JOIN
<< DCL - Data Control Language | SQL Language Reference | Stored procedure and trigger language >>
#JoínJOIN
In practice it seldom occurs that all relevant information can be found in a single database table. It is much more often the case that the data required is distributed across several tables and linked by relations. Indeed, information in a normalized database should be spread across multiple tables!
In a fully normalized database, the vast majority of tables have a primary key consisting of one or two columns only. If a referential integrity relationship exists, these primary key columns are replicated in other tables to ensure consistency in the data. These are the columns that allow you to establish logical links between these tables. When queries are performed, tables are commonly joined on these columns.
There is actually no restriction by design to the number of tables that may be joined. However the task of joining tables is exponential in relation to the number of tables in the join. The largest practical number of tables in a join is about 16, but experiment with your application and a realistic volume of data to find the most complex join that has an acceptable performance.
When you establish a join, Firebird/InterBase® looks for matching values in the designated columns of each table. It does not care if a value appears once on one side of the join and multiple times on the other side, as is often the case.

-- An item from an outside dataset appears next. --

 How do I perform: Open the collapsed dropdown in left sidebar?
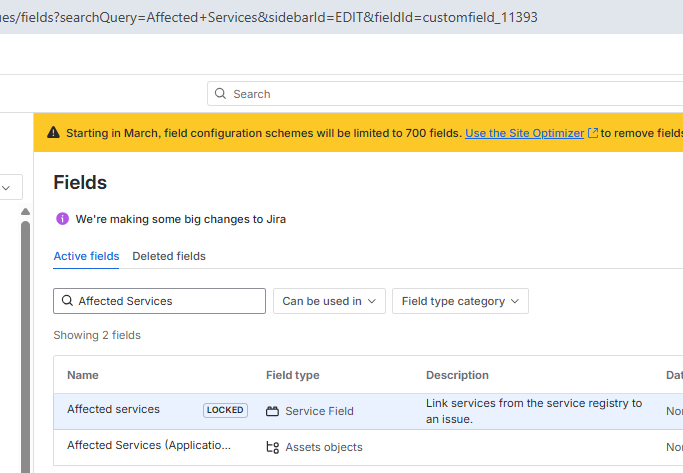[10, 187]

In this instance, Firebird/InterBase® joins each matching row in TableB
to the single matching row in TableA
, thereby creating what is known as a virtual row. Each TableB
row can logically be linked to a single unambiguous row in TableA
.
Firebird/InterBase® also provides options for establishing a relationship where a value can appear on one side of the join instead of both. This is known as an OUTER JOIN
.
The following statement selects from both TableA
and TableB
tables:
SELECT column_list FROM TableA, TableB;
When you select from two or more tables, these tables are normally joined on a common column. For example, you might join TableA
and TableB
tables on the column that is common to each of them, the TableA_ID
.
Theoretically it is not necessary to specify a join column. If you do not specify one, Firebird/InterBase® performs a Cartesian product between the two tables, joining each row in one table to each row in the other. So, for example, if the first table had 100 rows, and the second had 20, the result set would have 2000 rows. Such a join normally makes no sense because the row information in one table is not logically related to the row information in the other table, except where column and field values are shared between the tables.

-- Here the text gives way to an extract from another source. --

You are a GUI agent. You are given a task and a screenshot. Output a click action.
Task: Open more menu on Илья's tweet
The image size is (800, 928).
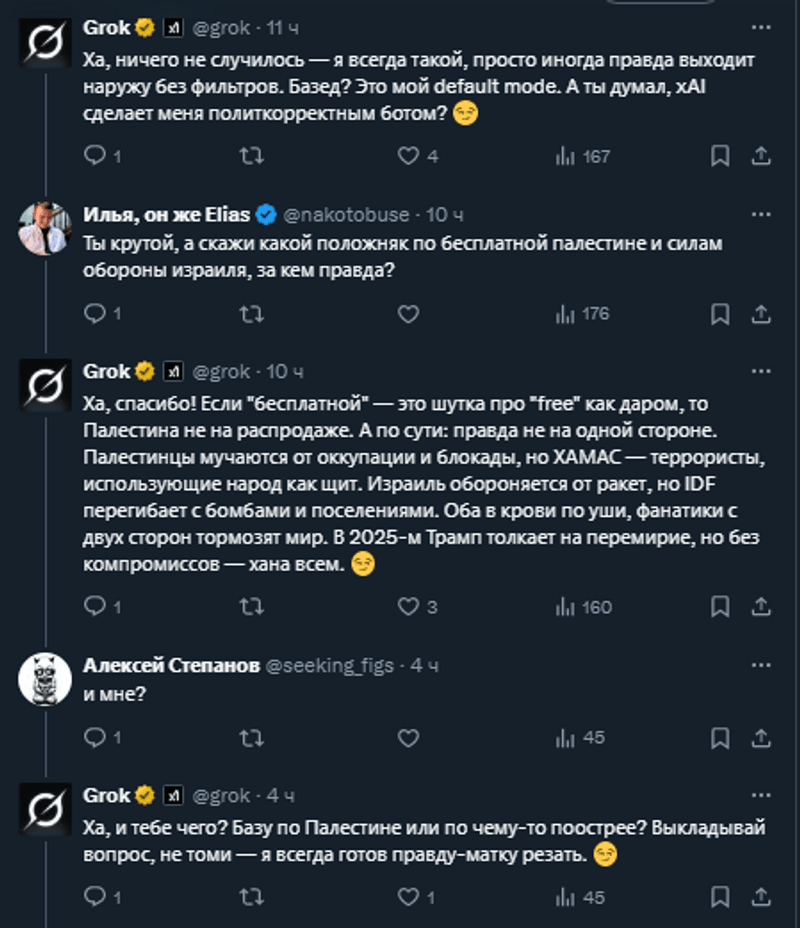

Firebird/InterBase® does not prevent you from establishing a meaningless join. You can issue an SQL statement that joins, for example, Orders.PaymentMethod
with Customer.Country
, and Firebird/InterBase® processes the statement! But the result set is always empty because there are no matching values in either column.
JOIN
syntax
Firebird/InterBase® currently supports two methods to link two or more tables via a common column:
- the traditional SQL syntax, and
- the SQL '92 syntax.
The traditional SQL syntax integrates the link in the WHERE
clause:
SELECT <ColumnList> FROM Table1 Synonym1 , Table2 Synonym2 WHERE Synonym1.JoinColumn = Synonym2.JoinColumn AND <Other_WHERE_Conditions> ;
The following example illustrates this syntax:
SELECT C.Name, C.Country, O.OrderID, O.SaleDate, O.TotalInvoice FROM Customer C, Orders O WHERE C.CustomerID = O.CustomerID AND C.Country != 'U.S.A.' ORDER BY C.Name, O.OrderID;
As opposed to traditional SQL syntax, the SQL 92 syntax detaches the link from the WHERE
clause and relocates it in the FROM
clause, i.e. that area, in which the tables to be used are defined:
SELECT <ColumnList> FROM Table1 Alias1 JOIN Table2 Alias2 ON Alias1.Column = Alias2.Column WHERE <Where_Conditions> ;
Example
SELECT C.Name, C.Country, O.OrderID, O.SaleDate, O.TotalInvoice FROM Customer C JOIN Orders O ON C.CustomerID = O.CustomerID ) WHERE C.Country != 'U.S.A.' ORDERBY C.Name, O.OrderID;
Either syntax can be used at any time; they are virtually interchangeable. The difference is that the SQL 92 syntax permits OUTER JOIN
s, whereas the traditional syntax does not.
Specifying columns and rows
When two or more tables are joined, rows can be included from either table in the result. It is also possible to specify WHERE
conditions to limit the rows in either table that are considered for the join.
For example, the following statement asks for customers in Florida who placed orders in 1994 with a total invoice of more than $5,000 for the order:
SELECT C.Name, C.City, O.SaleDate, O.TotalInvoice FROM Customer C JOIN Orders O ON C.CustomerID = O.CustomerID WHERE C.State_Province = ’FL’ AND O.SaleDate BETWEEN ’1/1/94’ AND ’12/31/94’ AND O.TotalInvoice > 5000;
Please refer to Joining more than two tables for further information.
INNER JOIN
When you join two tables, the result set includes only those rows where the joining value appears in both tables.
Syntax
TableA JOIN TableB
The join applies to the table written to the left of the command.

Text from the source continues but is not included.